Write each line of the records below as one string in a JSON list, omitting blank lines.

* Records supplied
begin

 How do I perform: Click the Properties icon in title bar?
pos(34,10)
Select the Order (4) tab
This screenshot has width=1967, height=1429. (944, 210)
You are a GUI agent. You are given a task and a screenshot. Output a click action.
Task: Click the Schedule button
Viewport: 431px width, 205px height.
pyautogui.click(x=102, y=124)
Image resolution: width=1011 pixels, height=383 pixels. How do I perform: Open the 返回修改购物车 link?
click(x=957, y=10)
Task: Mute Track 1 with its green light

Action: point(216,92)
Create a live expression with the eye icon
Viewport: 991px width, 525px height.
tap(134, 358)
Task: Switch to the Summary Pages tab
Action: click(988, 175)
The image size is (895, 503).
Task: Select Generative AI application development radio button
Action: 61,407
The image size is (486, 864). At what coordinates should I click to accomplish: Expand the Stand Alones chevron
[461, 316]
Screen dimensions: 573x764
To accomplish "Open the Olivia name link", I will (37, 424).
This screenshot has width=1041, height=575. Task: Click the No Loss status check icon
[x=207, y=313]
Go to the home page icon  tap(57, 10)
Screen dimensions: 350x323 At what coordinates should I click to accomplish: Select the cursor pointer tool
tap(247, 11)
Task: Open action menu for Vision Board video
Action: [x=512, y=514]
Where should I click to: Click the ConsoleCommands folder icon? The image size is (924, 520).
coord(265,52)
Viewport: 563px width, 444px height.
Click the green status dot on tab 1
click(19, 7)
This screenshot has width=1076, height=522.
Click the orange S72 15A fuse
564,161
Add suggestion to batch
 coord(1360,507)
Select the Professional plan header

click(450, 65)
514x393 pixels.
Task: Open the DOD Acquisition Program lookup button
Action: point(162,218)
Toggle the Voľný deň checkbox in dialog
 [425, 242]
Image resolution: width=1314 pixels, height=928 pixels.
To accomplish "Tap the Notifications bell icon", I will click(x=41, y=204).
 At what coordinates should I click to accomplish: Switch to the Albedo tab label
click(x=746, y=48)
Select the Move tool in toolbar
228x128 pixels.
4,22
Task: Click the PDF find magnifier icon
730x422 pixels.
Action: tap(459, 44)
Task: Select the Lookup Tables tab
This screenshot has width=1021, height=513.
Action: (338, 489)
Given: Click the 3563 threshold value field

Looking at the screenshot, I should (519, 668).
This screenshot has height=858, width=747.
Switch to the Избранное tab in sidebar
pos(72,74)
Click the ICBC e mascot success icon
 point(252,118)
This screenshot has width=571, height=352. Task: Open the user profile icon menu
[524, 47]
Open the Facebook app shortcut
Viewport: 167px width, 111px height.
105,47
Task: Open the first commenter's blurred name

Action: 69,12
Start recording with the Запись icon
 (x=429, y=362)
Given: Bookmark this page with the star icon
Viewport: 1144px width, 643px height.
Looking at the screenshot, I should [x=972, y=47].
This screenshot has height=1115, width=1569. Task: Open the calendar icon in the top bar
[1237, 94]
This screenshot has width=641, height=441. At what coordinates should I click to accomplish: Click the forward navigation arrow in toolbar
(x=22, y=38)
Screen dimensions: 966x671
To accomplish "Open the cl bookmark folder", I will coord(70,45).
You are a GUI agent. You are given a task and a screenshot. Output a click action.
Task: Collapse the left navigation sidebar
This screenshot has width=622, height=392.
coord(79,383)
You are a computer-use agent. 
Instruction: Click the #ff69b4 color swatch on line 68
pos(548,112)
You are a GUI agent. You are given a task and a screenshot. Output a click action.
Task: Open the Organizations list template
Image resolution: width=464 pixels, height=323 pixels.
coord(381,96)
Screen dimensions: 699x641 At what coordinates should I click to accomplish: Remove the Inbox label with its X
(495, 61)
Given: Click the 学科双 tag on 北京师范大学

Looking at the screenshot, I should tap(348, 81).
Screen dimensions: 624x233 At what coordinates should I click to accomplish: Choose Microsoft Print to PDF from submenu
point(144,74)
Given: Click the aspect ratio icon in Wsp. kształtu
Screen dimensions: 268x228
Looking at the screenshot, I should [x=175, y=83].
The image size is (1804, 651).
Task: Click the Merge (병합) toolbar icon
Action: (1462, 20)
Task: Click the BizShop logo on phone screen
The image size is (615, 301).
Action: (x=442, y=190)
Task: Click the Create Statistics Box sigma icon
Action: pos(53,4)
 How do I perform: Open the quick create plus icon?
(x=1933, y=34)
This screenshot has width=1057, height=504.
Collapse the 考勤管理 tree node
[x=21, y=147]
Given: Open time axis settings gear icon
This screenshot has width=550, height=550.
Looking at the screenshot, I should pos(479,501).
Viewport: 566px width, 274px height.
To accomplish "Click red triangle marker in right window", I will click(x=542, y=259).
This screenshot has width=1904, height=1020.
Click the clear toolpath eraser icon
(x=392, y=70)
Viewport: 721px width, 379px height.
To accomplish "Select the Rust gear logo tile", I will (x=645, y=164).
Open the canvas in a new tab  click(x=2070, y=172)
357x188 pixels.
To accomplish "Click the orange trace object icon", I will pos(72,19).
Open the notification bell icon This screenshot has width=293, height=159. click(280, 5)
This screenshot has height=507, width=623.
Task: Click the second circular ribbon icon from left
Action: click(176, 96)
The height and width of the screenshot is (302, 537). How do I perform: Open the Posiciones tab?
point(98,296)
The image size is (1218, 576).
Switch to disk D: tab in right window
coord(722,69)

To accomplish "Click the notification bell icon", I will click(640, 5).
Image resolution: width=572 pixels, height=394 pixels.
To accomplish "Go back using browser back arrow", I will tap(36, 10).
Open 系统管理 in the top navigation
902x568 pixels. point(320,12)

end

* The completed task
[
  " How do I perform: Click the Properties icon in title bar?",
  "pos(34,10)",
  "Select the Order (4) tab",
  "This screenshot has width=1967, height=1429. (944, 210)",
  "You are a GUI agent. You are given a task and a screenshot. Output a click action.",
  "Task: Click the Schedule button",
  "Viewport: 431px width, 205px height.",
  "pyautogui.click(x=102, y=124)",
  "Image resolution: width=1011 pixels, height=383 pixels. How do I perform: Open the 返回修改购物车 link?",
  "click(x=957, y=10)",
  "Task: Mute Track 1 with its green light",
  "Action: point(216,92)",
  "Create a live expression with the eye icon",
  "Viewport: 991px width, 525px height.",
  "tap(134, 358)",
  "Task: Switch to the Summary Pages tab",
  "Action: click(988, 175)",
  "The image size is (895, 503).",
  "Task: Select Generative AI application development radio button",
  "Action: 61,407",
  "The image size is (486, 864). At what coordinates should I click to accomplish: Expand the Stand Alones chevron",
  "[461, 316]",
  "Screen dimensions: 573x764",
  "To accomplish \"Open the Olivia name link\", I will (37, 424).",
  "This screenshot has width=1041, height=575. Task: Click the No Loss status check icon",
  "[x=207, y=313]",
  "Go to the home page icon  tap(57, 10)",
  "Screen dimensions: 350x323 At what coordinates should I click to accomplish: Select the cursor pointer tool",
  "tap(247, 11)",
  "Task: Open action menu for Vision Board video",
  "Action: [x=512, y=514]",
  "Where should I click to: Click the ConsoleCommands folder icon? The image size is (924, 520).",
  "coord(265,52)",
  "Viewport: 563px width, 444px height.",
  "Click the green status dot on tab 1",
  "click(19, 7)",
  "This screenshot has width=1076, height=522.",
  "Click the orange S72 15A fuse",
  "564,161",
  "Add suggestion to batch",
  " coord(1360,507)",
  "Select the Professional plan header",
  "click(450, 65)",
  "514x393 pixels.",
  "Task: Open the DOD Acquisition Program lookup button",
  "Action: point(162,218)",
  "Toggle the Voľný deň checkbox in dialog",
  " [425, 242]",
  "Image resolution: width=1314 pixels, height=928 pixels.",
  "To accomplish \"Tap the Notifications bell icon\", I will click(x=41, y=204).",
  " At what coordinates should I click to accomplish: Switch to the Albedo tab label",
  "click(x=746, y=48)",
  "Select the Move tool in toolbar",
  "228x128 pixels.",
  "4,22",
  "Task: Click the PDF find magnifier icon",
  "730x422 pixels.",
  "Action: tap(459, 44)",
  "Task: Select the Lookup Tables tab",
  "This screenshot has width=1021, height=513.",
  "Action: (338, 489)",
  "Given: Click the 3563 threshold value field",
  "Looking at the screenshot, I should (519, 668).",
  "This screenshot has height=858, width=747.",
  "Switch to the Избранное tab in sidebar",
  "pos(72,74)",
  "Click the ICBC e mascot success icon",
  " point(252,118)",
  "This screenshot has width=571, height=352. Task: Open the user profile icon menu",
  "[524, 47]",
  "Open the Facebook app shortcut",
  "Viewport: 167px width, 111px height.",
  "105,47",
  "Task: Open the first commenter's blurred name",
  "Action: 69,12",
  "Start recording with the Запись icon",
  " (x=429, y=362)",
  "Given: Bookmark this page with the star icon",
  "Viewport: 1144px width, 643px height.",
  "Looking at the screenshot, I should [x=972, y=47].",
  "This screenshot has height=1115, width=1569. Task: Open the calendar icon in the top bar",
  "[1237, 94]",
  "This screenshot has width=641, height=441. At what coordinates should I click to accomplish: Click the forward navigation arrow in toolbar",
  "(x=22, y=38)",
  "Screen dimensions: 966x671",
  "To accomplish \"Open the cl bookmark folder\", I will coord(70,45).",
  "You are a GUI agent. You are given a task and a screenshot. Output a click action.",
  "Task: Collapse the left navigation sidebar",
  "This screenshot has width=622, height=392.",
  "coord(79,383)",
  "You are a computer-use agent. ",
  "Instruction: Click the #ff69b4 color swatch on line 68",
  "pos(548,112)",
  "You are a GUI agent. You are given a task and a screenshot. Output a click action.",
  "Task: Open the Organizations list template",
  "Image resolution: width=464 pixels, height=323 pixels.",
  "coord(381,96)",
  "Screen dimensions: 699x641 At what coordinates should I click to accomplish: Remove the Inbox label with its X",
  "(495, 61)",
  "Given: Click the 学科双 tag on 北京师范大学",
  "Looking at the screenshot, I should tap(348, 81).",
  "Screen dimensions: 624x233 At what coordinates should I click to accomplish: Choose Microsoft Print to PDF from submenu",
  "point(144,74)",
  "Given: Click the aspect ratio icon in Wsp. kształtu",
  "Screen dimensions: 268x228",
  "Looking at the screenshot, I should [x=175, y=83].",
  "The image size is (1804, 651).",
  "Task: Click the Merge (병합) toolbar icon",
  "Action: (1462, 20)",
  "Task: Click the BizShop logo on phone screen",
  "The image size is (615, 301).",
  "Action: (x=442, y=190)",
  "Task: Click the Create Statistics Box sigma icon",
  "Action: pos(53,4)",
  " How do I perform: Open the quick create plus icon?",
  "(x=1933, y=34)",
  "This screenshot has width=1057, height=504.",
  "Collapse the 考勤管理 tree node",
  "[x=21, y=147]",
  "Given: Open time axis settings gear icon",
  "This screenshot has width=550, height=550.",
  "Looking at the screenshot, I should pos(479,501).",
  "Viewport: 566px width, 274px height.",
  "To accomplish \"Click red triangle marker in right window\", I will click(x=542, y=259).",
  "This screenshot has width=1904, height=1020.",
  "Click the clear toolpath eraser icon",
  "(x=392, y=70)",
  "Viewport: 721px width, 379px height.",
  "To accomplish \"Select the Rust gear logo tile\", I will (x=645, y=164).",
  "Open the canvas in a new tab  click(x=2070, y=172)",
  "357x188 pixels.",
  "To accomplish \"Click the orange trace object icon\", I will pos(72,19).",
  "Open the notification bell icon This screenshot has width=293, height=159. click(280, 5)",
  "This screenshot has height=507, width=623.",
  "Task: Click the second circular ribbon icon from left",
  "Action: click(176, 96)",
  "The height and width of the screenshot is (302, 537). How do I perform: Open the Posiciones tab?",
  "point(98,296)",
  "The image size is (1218, 576).",
  "Switch to disk D: tab in right window",
  "coord(722,69)",
  "To accomplish \"Click the notification bell icon\", I will click(640, 5).",
  "Image resolution: width=572 pixels, height=394 pixels.",
  "To accomplish \"Go back using browser back arrow\", I will tap(36, 10).",
  "Open 系统管理 in the top navigation",
  "902x568 pixels. point(320,12)"
]